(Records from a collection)
********************

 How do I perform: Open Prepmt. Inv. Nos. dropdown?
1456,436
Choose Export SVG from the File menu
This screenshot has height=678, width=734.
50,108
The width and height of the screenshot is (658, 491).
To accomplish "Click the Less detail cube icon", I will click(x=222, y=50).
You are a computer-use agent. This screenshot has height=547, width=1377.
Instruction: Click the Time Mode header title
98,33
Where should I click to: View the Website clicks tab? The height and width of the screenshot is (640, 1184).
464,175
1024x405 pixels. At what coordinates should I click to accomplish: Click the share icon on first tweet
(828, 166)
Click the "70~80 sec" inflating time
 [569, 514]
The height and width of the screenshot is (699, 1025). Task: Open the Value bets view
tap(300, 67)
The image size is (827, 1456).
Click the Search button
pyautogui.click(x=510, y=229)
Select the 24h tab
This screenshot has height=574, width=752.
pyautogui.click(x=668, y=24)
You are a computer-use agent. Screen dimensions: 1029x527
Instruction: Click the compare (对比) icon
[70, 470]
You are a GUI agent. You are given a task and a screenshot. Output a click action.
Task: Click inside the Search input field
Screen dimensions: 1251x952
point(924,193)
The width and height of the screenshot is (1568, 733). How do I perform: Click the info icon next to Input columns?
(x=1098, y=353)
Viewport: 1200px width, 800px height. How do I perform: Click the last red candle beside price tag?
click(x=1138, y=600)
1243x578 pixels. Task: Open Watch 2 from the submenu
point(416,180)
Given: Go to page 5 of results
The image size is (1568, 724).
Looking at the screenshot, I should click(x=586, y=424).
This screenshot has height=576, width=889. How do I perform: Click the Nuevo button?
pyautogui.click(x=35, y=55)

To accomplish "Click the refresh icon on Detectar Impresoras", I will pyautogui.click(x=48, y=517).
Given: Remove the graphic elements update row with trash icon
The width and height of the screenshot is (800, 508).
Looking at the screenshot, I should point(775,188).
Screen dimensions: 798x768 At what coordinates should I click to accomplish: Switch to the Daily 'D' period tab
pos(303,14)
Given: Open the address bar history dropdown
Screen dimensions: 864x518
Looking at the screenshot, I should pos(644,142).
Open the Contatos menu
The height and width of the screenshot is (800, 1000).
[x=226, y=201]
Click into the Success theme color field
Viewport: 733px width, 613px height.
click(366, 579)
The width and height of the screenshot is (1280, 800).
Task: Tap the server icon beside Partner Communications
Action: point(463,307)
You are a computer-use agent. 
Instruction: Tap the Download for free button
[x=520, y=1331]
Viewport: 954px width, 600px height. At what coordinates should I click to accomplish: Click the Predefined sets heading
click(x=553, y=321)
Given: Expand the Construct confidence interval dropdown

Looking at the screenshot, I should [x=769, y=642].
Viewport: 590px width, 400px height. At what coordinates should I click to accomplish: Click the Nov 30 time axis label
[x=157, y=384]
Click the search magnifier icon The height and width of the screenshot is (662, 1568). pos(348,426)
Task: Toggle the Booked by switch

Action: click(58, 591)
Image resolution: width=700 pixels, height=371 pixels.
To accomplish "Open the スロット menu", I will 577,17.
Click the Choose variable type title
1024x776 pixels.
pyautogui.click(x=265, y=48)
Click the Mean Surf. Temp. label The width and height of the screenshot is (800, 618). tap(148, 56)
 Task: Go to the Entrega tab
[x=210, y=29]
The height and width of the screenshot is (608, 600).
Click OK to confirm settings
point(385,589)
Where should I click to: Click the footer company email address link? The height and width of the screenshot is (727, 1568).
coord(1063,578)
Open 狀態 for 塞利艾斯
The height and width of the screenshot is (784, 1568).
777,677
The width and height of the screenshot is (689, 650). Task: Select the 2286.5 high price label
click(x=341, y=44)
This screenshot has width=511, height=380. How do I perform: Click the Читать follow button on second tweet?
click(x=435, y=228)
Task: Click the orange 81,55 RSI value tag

********************

* **Your task**: Print exactly the lines above, between the one holding "The image size is (1568, 724)." and the one holding "Given: Open the address bar history dropdown", inclusive, and nothing besides.

* **Written solution**:
The image size is (1568, 724).
Looking at the screenshot, I should click(x=586, y=424).
This screenshot has height=576, width=889. How do I perform: Click the Nuevo button?
pyautogui.click(x=35, y=55)

To accomplish "Click the refresh icon on Detectar Impresoras", I will pyautogui.click(x=48, y=517).
Given: Remove the graphic elements update row with trash icon
The width and height of the screenshot is (800, 508).
Looking at the screenshot, I should point(775,188).
Screen dimensions: 798x768 At what coordinates should I click to accomplish: Switch to the Daily 'D' period tab
pos(303,14)
Given: Open the address bar history dropdown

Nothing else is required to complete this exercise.